*Collected data entries*:

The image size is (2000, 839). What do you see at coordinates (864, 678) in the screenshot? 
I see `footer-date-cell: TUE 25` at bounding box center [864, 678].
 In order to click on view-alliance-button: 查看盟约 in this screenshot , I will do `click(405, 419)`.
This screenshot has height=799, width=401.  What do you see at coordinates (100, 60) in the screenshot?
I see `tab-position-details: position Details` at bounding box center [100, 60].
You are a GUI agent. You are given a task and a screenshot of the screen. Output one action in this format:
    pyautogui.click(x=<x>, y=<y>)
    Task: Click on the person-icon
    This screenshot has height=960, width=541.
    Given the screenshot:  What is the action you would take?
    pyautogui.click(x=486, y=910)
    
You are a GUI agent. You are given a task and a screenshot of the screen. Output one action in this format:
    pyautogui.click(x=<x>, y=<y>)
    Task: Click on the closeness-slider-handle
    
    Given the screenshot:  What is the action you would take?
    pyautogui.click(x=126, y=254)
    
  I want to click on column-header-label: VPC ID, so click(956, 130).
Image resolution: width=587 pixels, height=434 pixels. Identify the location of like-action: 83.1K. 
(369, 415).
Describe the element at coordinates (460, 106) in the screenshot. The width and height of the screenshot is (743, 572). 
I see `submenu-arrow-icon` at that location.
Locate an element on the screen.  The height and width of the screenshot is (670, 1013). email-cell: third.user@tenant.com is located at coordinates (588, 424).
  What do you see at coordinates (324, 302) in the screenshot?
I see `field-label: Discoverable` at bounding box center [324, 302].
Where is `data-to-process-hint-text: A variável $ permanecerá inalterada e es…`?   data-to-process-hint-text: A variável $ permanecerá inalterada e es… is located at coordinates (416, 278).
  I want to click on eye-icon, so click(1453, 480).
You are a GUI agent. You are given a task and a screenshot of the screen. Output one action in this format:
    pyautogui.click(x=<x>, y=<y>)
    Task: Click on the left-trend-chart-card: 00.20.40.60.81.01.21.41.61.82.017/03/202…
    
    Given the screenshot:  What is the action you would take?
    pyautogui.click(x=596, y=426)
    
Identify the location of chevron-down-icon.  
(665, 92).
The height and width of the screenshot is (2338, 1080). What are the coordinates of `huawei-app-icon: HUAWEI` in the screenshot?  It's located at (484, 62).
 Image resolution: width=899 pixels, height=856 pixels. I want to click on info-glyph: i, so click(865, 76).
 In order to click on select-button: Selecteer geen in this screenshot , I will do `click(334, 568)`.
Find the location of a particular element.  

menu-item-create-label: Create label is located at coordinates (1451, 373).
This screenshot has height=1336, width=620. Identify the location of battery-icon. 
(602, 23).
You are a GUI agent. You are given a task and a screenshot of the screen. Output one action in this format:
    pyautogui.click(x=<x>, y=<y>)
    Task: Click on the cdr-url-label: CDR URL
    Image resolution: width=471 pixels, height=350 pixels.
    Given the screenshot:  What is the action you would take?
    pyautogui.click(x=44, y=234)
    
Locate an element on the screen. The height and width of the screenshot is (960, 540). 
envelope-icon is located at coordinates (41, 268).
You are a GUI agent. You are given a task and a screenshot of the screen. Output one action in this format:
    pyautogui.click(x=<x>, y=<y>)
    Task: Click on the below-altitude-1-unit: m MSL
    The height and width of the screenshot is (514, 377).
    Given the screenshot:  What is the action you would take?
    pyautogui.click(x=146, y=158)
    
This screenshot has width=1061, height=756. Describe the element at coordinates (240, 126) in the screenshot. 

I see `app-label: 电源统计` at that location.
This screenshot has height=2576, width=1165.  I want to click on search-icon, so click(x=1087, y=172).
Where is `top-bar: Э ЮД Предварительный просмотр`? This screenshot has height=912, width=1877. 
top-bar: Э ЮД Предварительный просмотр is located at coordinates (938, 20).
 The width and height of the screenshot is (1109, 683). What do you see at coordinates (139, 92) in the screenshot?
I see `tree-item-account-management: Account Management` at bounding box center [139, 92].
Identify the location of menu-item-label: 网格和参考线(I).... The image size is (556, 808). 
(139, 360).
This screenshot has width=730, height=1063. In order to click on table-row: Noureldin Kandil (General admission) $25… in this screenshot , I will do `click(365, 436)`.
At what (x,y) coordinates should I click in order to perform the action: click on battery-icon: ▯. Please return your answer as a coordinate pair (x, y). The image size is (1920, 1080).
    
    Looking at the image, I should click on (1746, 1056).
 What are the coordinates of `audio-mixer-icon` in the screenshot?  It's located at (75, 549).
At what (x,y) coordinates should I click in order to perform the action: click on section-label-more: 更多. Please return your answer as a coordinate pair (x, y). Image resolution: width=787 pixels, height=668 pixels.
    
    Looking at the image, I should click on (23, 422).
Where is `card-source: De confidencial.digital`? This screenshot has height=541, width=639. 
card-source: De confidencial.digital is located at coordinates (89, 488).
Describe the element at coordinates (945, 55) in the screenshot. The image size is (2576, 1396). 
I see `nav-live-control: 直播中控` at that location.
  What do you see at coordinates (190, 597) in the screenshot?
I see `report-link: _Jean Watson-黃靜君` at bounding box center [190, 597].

*Try it*: Please copy each line of the data above that contains the string "digital". Matching is case-sensitive.

*Written solution*:
Where is `card-source: De confidencial.digital`? This screenshot has height=541, width=639. 
card-source: De confidencial.digital is located at coordinates (89, 488).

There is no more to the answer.